[Atividade A] Transcreva parte do relato sobre a Copa de 1970. Comece nas palavras "Um televisor preto" e pare depois de "Emerson. Foto: Reprodução.".

[Trecho fornecido]

☆ ☆ ☆ ☆ ☆ ☆ ☆

Se, já adulto, tomei consciência sobre toda a polêmica que envolve a conquista do Tricampeonato Mundial de Futebol pela Seleção Brasileira e seu uso político no contexto da ditadura civil-militar, minhas lembranças daquele feito esportivo que sedimentaria o mito do “futebol arte” são envoltas de uma névoa nostálgica pelo tempo de infância. A pátina do tempo recobriu muitos detalhes. Hoje, restam apenas algumas poucas lembranças, talvez, não relegadas ao esquecimento justamente por terem sido, repetidas vezes, evocadas por atos de rememoração, feito as madeleines de Proust na famosa trilogia Em busca do tempo perdido, quando o contato de uma madeleine, espécie de bolinho, com um gole de chá despertou no narrador, involuntariamente, lembranças da infância. Este é, pois, um exercício de busca daquele tempo, como se revolvesse em um baú para encontrar objetos dos quais já havia me esquecido completamente.

A obra Em busca do tempo perdido (1913-1927), de Marcel Proust. Foto: Reprodução.

Um televisor preto e branco da marca Emerson à válvula e com gabinete de madeira: através desse aparelho que, aliás, de vez em quando, demandava alguns tapas no tampo superior para restabelecer a imagem e que me proporcionaria muitos choques até ser substituído por uma TV transistorizada três ou quatro anos mais tarde, pude acompanhar, ao vivo, o escrete canarinho em campos mexicanos, em junho de 1970. Se as lembranças do Mundial de 1966, disputado na Inglaterra, são muito tênues, para quem tinha à época pouco menos de 04 anos de idade, evocadas apenas por um álbum de figurinhas que meu pai colecionava, as lembranças de 1970 me permitem dizer que aquele foi o primeiro Mundial que acompanhei com certa consciência, aos quase oito anos de idade, que seriam completados em julho.

Aparelho televisor Emerson. Foto: Reprodução.

Recordo-me, inicialmente, de algumas curiosidades, dentre elas uma promoção que um fabricante de laticínios fez por conta da Copa do México: vale-brindes poderiam ser encontrados, por exemplo, em potes de manteiga. E não é que, lá em casa, encontramos um? Não me lembro mais da marca da manteiga, mas sim do vale-brinde, pequenino, envolto em uma película de plástico. Sorte que minha mãe não usou a manteiga para fazer os deliciosos quitutes de infância, brigadeiros, bolos, pudins, canudinhos salgados com recheio de palmito, tortas e muito mais. Senão, certamente, com fartas colheradas de manteiga, o vale-brinde teria ido parar em alguma massa, feito um ingrediente estranho… Aliás, gravado no vale-brinde estava o nome do prêmio: uma bola de borracha. Ela veio em boa hora, pois a bola que eu tinha em casa à época, mais pesada, igualmente de borracha, meio oval e gasta de tanto jogar, mas com a reprodução em serigrafia de autógrafos dos jogadores brasileiros campeões do mundo em 1962, demandava substituição urgente. E, assim, ganhei aquela bola como prêmio da manteiga…

Jogadores em miniatura, da campanha da Pepsi e da Crush. Foto: Reprodução.

☆ ☆ ☆ ☆ ☆ ☆ ☆

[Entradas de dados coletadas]

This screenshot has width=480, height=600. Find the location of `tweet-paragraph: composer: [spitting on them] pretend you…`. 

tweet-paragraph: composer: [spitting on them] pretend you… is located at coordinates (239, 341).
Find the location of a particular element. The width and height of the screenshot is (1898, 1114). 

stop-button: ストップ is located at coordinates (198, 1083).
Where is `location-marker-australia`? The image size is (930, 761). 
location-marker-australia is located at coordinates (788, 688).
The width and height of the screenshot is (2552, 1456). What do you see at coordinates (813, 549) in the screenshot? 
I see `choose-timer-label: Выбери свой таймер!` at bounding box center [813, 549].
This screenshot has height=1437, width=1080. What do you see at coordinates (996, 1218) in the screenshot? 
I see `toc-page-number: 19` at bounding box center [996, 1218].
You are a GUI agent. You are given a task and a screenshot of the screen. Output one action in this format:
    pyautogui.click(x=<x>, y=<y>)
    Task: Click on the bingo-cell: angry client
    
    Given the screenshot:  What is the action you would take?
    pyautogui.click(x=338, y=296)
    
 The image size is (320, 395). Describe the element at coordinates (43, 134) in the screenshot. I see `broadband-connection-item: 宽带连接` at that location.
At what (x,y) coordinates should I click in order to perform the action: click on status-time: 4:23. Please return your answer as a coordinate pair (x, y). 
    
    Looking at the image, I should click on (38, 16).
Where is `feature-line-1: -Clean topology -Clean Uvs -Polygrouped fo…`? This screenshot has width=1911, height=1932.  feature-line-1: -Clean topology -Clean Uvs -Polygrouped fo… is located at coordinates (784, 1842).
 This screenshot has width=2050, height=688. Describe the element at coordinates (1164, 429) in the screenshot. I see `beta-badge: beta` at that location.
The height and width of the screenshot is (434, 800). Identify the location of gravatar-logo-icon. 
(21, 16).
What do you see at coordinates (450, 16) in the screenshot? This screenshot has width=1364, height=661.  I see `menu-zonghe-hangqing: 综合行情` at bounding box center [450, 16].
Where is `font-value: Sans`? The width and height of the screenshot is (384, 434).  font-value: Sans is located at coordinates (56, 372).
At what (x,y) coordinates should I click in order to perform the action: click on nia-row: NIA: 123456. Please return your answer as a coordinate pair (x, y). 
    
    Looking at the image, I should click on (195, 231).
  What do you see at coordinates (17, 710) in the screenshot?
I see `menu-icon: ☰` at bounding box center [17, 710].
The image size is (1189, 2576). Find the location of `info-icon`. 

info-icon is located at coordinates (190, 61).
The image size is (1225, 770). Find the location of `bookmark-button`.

☆ ☆ ☆ ☆ ☆ ☆ ☆

[Atividade B] Reproduza literalmente os registros do começo até a linha que contém "center [996, 1218].", incluindo essa linha.

[Resposta A]
Um televisor preto e branco da marca Emerson à válvula e com gabinete de madeira: através desse aparelho que, aliás, de vez em quando, demandava alguns tapas no tampo superior para restabelecer a imagem e que me proporcionaria muitos choques até ser substituído por uma TV transistorizada três ou quatro anos mais tarde, pude acompanhar, ao vivo, o escrete canarinho em campos mexicanos, em junho de 1970. Se as lembranças do Mundial de 1966, disputado na Inglaterra, são muito tênues, para quem tinha à época pouco menos de 04 anos de idade, evocadas apenas por um álbum de figurinhas que meu pai colecionava, as lembranças de 1970 me permitem dizer que aquele foi o primeiro Mundial que acompanhei com certa consciência, aos quase oito anos de idade, que seriam completados em julho.

Aparelho televisor Emerson. Foto: Reprodução.

[Resposta B]
This screenshot has width=480, height=600. Find the location of `tweet-paragraph: composer: [spitting on them] pretend you…`. 

tweet-paragraph: composer: [spitting on them] pretend you… is located at coordinates (239, 341).
Find the location of a particular element. The width and height of the screenshot is (1898, 1114). 

stop-button: ストップ is located at coordinates (198, 1083).
Where is `location-marker-australia`? The image size is (930, 761). 
location-marker-australia is located at coordinates (788, 688).
The width and height of the screenshot is (2552, 1456). What do you see at coordinates (813, 549) in the screenshot? 
I see `choose-timer-label: Выбери свой таймер!` at bounding box center [813, 549].
This screenshot has height=1437, width=1080. What do you see at coordinates (996, 1218) in the screenshot? 
I see `toc-page-number: 19` at bounding box center [996, 1218].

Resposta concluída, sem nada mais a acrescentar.